A QM/MM study of the molecular interactions of different ligands and Sphingosine Kinase1 (SphK1)

VETTORAZZI M; ANDUJAR S; GUTIERREZ L; SUVIRE F; ALVAREZ SE; ENRIZ D

Congreso; XLIII Reunion Anual de la Sociedad Argentina de Biofisica; 2014

The potential of the sphingolipid metabolic pathway for the development of therapeutic targets for cancer has been recognized for years. Thus, inhibition of SphK1 is considered a novel approach for the treatment of cancers including metastatic cancer and/or multi drug resistance. So far, the development of SKIs has been hampered by the lack of a crystal structure of SphK1, and therefore, rational drug design was impractical.
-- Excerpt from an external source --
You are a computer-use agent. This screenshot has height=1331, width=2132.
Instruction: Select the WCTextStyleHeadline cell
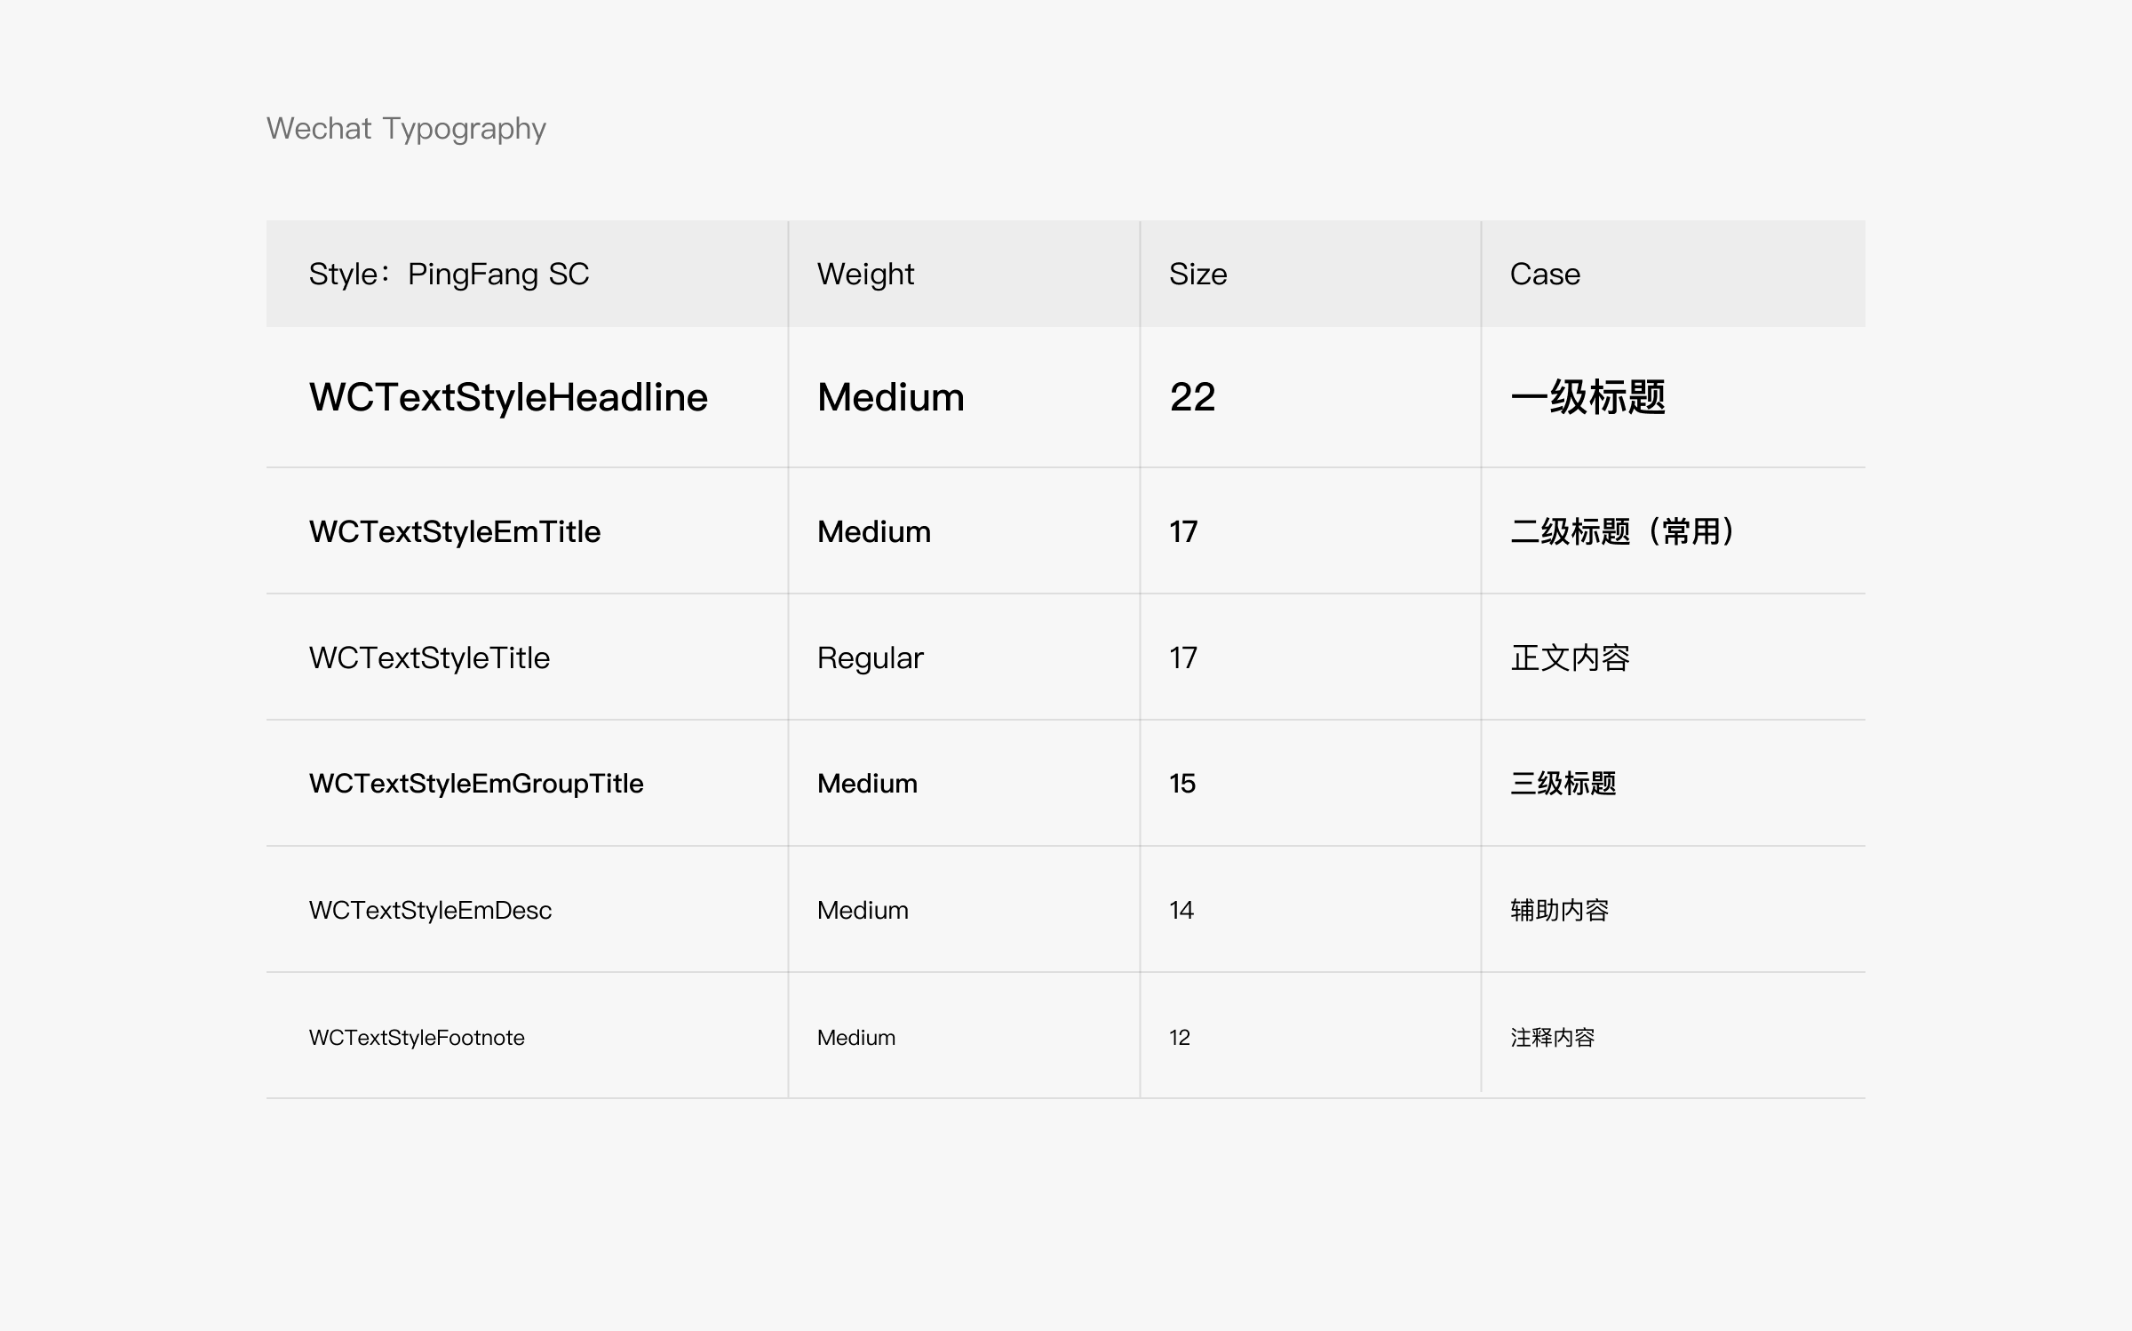point(508,397)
A recent report describing the crystal structure of SphK1 is expected to provide a new direction to SKI design, which may lead to more effective and specific inhibitors in the near future. The natural substrate and twosynthetic compounds have been recently co-crystallized (PDBcode: 3VZB, 3VZD and 4L02). These inhibitors interact at the hydrophobic region in the same way but display very different molecular interactions in the polar region of the binding site. In this study, we performed first molecular dynamics simulations of the different molecular systems and in a second step we applied a hybrid Quantum mechanical-molecular Mechanical (QM/MM) method followed by a Quantum Theory of Atoms in Molecules (QTAIM) analysis to investigate the ligand-receptor interactions of the different complexes. The affinities of the ligands were evaluated in terms of the electron density (ρ (r)) at the intermolecular bond critical points.